Information provided:

BEGIN

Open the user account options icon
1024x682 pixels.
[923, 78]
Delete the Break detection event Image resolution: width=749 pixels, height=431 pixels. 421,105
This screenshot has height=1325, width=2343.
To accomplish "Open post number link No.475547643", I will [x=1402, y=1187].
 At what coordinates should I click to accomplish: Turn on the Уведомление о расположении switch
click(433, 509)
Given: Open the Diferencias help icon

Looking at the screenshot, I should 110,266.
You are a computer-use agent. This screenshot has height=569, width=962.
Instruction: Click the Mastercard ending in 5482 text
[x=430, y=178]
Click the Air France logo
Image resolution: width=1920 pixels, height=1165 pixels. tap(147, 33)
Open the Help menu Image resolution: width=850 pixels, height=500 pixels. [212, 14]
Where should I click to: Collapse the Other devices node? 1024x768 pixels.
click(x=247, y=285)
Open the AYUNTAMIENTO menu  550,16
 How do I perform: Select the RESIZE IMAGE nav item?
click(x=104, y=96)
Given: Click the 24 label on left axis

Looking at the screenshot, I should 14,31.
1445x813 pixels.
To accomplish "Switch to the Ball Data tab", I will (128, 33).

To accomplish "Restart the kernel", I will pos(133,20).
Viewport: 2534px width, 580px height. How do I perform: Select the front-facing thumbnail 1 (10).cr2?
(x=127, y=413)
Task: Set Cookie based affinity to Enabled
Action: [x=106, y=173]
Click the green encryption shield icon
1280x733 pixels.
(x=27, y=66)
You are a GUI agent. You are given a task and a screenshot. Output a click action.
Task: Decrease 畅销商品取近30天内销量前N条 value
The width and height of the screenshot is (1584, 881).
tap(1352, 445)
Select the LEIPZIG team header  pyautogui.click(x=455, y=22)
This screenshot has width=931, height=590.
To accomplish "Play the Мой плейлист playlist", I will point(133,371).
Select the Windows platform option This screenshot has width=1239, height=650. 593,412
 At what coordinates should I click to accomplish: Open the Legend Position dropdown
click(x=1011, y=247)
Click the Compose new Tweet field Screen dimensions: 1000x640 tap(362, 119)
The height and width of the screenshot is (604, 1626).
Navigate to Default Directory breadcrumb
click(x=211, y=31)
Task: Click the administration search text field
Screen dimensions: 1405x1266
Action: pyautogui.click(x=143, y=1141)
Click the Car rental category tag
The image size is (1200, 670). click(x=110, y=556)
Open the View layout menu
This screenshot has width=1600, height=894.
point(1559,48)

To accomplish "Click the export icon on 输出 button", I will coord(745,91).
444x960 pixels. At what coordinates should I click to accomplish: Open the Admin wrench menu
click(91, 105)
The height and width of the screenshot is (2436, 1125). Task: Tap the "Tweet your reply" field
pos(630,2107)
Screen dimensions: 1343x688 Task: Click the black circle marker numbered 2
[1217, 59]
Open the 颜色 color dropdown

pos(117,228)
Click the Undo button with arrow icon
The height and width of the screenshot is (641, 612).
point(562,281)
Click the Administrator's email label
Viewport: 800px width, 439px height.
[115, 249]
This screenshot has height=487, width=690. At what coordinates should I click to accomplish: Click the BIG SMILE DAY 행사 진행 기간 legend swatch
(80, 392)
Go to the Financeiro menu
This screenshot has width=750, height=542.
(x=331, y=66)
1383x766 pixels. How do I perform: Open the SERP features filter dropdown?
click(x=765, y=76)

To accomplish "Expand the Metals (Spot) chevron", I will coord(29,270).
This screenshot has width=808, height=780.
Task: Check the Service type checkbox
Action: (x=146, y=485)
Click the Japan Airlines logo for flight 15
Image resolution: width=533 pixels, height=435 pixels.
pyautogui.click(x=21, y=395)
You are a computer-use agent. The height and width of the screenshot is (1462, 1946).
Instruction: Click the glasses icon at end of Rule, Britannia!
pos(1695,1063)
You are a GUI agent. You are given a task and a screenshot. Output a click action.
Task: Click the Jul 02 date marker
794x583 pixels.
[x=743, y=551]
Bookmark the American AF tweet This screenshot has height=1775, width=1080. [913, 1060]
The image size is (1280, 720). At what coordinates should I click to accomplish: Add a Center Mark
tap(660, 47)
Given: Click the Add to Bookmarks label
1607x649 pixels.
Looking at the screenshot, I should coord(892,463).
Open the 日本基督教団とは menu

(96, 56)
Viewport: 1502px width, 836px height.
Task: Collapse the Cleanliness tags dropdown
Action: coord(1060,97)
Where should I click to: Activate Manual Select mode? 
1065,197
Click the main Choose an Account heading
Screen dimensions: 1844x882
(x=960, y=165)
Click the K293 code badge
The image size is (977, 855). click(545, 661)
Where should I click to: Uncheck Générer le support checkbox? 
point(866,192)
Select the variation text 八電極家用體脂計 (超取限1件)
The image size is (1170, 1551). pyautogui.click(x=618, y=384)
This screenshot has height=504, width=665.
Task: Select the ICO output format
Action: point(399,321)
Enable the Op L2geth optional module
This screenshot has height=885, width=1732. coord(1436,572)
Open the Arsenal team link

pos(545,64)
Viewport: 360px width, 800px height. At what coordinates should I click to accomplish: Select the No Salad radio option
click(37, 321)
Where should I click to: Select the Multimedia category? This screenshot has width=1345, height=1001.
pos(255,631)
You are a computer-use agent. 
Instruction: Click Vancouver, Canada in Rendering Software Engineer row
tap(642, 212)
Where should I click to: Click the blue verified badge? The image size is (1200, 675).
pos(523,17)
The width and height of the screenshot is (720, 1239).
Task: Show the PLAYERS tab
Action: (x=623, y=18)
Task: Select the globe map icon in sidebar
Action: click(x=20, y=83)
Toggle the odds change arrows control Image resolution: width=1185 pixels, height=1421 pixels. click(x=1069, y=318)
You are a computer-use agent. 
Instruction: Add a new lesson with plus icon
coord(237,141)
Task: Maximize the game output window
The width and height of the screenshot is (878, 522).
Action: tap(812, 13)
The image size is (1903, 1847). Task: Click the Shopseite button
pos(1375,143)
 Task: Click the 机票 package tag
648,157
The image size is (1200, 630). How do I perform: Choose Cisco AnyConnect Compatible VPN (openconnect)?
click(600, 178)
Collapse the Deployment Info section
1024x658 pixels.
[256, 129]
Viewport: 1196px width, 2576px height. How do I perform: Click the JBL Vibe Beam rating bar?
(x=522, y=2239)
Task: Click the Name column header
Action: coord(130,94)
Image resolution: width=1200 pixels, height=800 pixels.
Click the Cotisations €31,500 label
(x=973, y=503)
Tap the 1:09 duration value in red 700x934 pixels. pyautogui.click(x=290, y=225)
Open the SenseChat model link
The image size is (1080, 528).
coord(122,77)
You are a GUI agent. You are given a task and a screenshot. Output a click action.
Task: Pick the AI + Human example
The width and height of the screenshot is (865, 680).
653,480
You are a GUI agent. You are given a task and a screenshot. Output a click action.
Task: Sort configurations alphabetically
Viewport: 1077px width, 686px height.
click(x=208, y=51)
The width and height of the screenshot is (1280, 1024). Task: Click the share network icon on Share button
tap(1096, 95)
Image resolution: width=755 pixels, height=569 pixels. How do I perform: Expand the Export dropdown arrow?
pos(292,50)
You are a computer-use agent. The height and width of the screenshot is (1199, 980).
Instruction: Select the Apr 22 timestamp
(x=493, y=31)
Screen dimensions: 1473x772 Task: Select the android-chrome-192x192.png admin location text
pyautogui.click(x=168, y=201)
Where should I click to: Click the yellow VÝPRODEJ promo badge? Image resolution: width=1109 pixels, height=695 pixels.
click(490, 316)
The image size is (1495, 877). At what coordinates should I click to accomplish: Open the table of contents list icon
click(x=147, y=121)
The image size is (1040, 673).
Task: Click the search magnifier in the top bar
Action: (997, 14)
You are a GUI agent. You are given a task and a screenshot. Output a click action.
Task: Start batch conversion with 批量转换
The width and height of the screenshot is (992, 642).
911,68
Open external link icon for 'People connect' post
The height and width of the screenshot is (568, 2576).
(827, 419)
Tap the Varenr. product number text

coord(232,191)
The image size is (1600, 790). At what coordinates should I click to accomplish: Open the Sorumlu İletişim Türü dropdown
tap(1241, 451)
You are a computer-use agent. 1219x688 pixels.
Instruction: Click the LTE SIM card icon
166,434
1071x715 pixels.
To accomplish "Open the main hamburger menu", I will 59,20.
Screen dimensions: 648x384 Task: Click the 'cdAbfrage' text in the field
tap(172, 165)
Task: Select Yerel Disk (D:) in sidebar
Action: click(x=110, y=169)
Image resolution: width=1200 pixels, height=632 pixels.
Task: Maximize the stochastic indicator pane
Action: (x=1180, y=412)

END

Description of the task:
Return every line of the data above in which "value" appears.

Solution for this exercise:
Task: Decrease 畅销商品取近30天内销量前N条 value
Tap the 1:09 duration value in red 700x934 pixels. pyautogui.click(x=290, y=225)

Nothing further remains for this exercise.